Même si les Maasaï, à la différence de la plupart des autres ethnies, n’ont jamais accepté le postulat de l’inégalité sociale et la supériorité du modèle occidental, l’on constate aujourd’hui que cette prédiction s’est malheureusement réalisée, avec la spoliation massive de leurs terres, la destruction de leur mode de vie pastoral et le dépouillement du pasteur traditionnel. Les Maasaï, environ 900.000, sont situés de part et d’autre de la frontière entre le Kenya et la Tanzanie. Historiquement, la problématique de leur non reconnaissance et de leur spoliation s’est avérée fort différente.

Contrairement au Kenya qui fut une colonie de peuplement puis un Etat post-colonial à économie libérale, la Tanzanie (ex.Tanganyika allemand mis sous mandat puis tutelle britannique) quant à elle, a connu à l’indépendance une longue expérience collectiviste (connue sous le nom d’Ujamaa). Pourtant au final, depuis qu’au début des années 90, l’Occidentalisation du monde, au sens de l’exportation d’une culture purement négative fondée sur le culte de la consommation, s’est universalisée. On aboutit alors à la même grande braderie des pâturages des Maasaï et à leur exclusion brutale de leurs terres ancestrales. Qu’on se trouve d’un côté ou de l’autre de la frontière, la théorie officielle a toujours soutenu ce vol : les Maasaï incarnent la « barbarie » tandis que les colons puis les Etats dits indépendants sont LA « civilisation ». Tout mouvement d’un pôle vers l’autre devenant synonyme de progrès. N’ayant pas de culture, ils doivent laisser leurs terres à des « civilisés » qui en font un meilleur usage !

Les Maasaï du Kenya, victimes de la plus grande
spoliation de terres de toute l’histoire de la Colonisation britannique

Les pâturages de la vallée du Rift et du plateau de Laikipia, c’est-à-dire les hautes terres du pays maasaï, décrits par les officiels anglais comme les meilleurs du monde, sont naturellement devenus la proie idéale du chasseur de terre. Le pays de l’homme blanc est né ! Il suffit d’évincer les Maasaï de chez eux et de les placer dans une réserve, qualifiée non sans cynisme de « jardin d’Eden ». Ce qui est achevé en 1911 par le truchement de deux traités iniques.  Non seulement ils perdent plus de la moitié de leurs terres et la quasi-totalité de leurs cours d’eau permanents, mais ils se retrouvent prisonniers de pâturages relativement médiocres, infestés de tiques et de mouches tsé tsé.
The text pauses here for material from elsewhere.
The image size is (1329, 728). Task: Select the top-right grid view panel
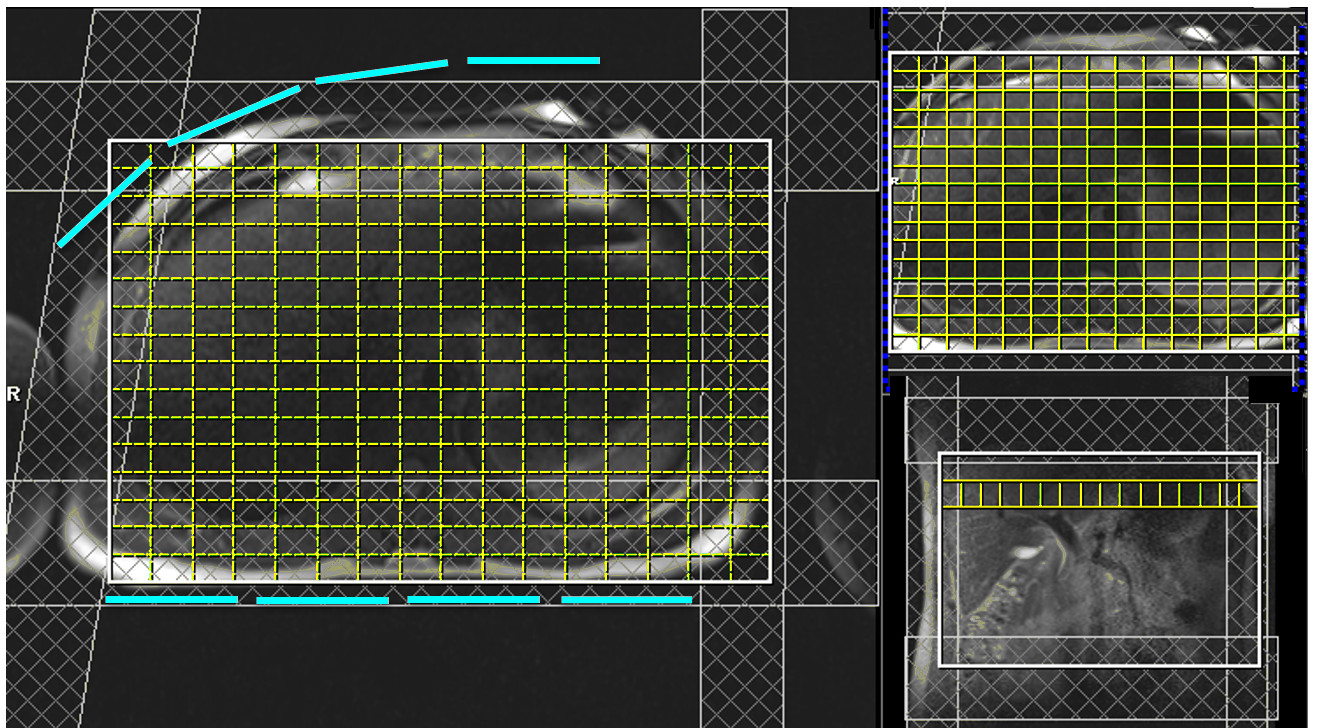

C’est cette réserve qui constitue, côté kényan, le pays maasaï que l’on connaît aujourd’hui. Nous ne dirons jamais assez combien, outre les nombreuses pertes en vies humaines et animales provoquées, l’aliénation de leurs riches pâturages du Rift autour des lacs Naivasha, Nakuru et Baringo et des rivières permanentes qui s’y déversent, a étranglé les Maasaï et leur mode d’exploitation en rotation.

A l’indépendance, les terres maasaï sont divisées en ranchs collectifs. Désormais, les familles sont contraintes de se regrouper de façon permanente sur des portions délimitées avec des titres collectifs de propriété. L’objectif non avoué de la réforme foncière est de tirer un trait final sur le pastoralisme traditionnel jugé archaïque, pour ne garder qu’une minorité « d’entrepreneurs privés ». Les hommes politiques y contribuent très largement en plaçant sous leur domination absolue les comités directeurs de ces ranchs qui, au lieu d’en référer à leurs membres, n’obéissent qu’à leurs puissants « patrons » et leur livrent des parcelles prélevées en toute illégalité sur les terres collectives. Marginalisés durant trente ans par leurs propres leaders corrompus, les Maasaï en sont venus à se résigner à la privatisation de leurs terres.
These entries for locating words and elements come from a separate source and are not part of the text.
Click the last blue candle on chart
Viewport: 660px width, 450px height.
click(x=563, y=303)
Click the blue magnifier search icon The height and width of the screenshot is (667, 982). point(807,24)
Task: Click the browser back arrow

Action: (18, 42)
Cette politique est mise en place dans les années 1990. Comme en 1911, les véritables enjeux sont ignorés par les victimes. Un réseau d’hommes politiques et de hauts fonctionnaires organise depuis lors un racket foncier à grande échelle, avec exclusion des cadastres, fausses déclarations, substitution de noms, manipulation des empreintes de pouces, remplacements de vrais titres par des faux, etc. Les serres géantes de fleurs, les élevages de poulets et d’autruches, la monoculture du blé à grand renfort d’inputs technologiques et au mépris de l’environnement, ont ainsi pu s’y installer à leur place… Mais ce n’est pas tout.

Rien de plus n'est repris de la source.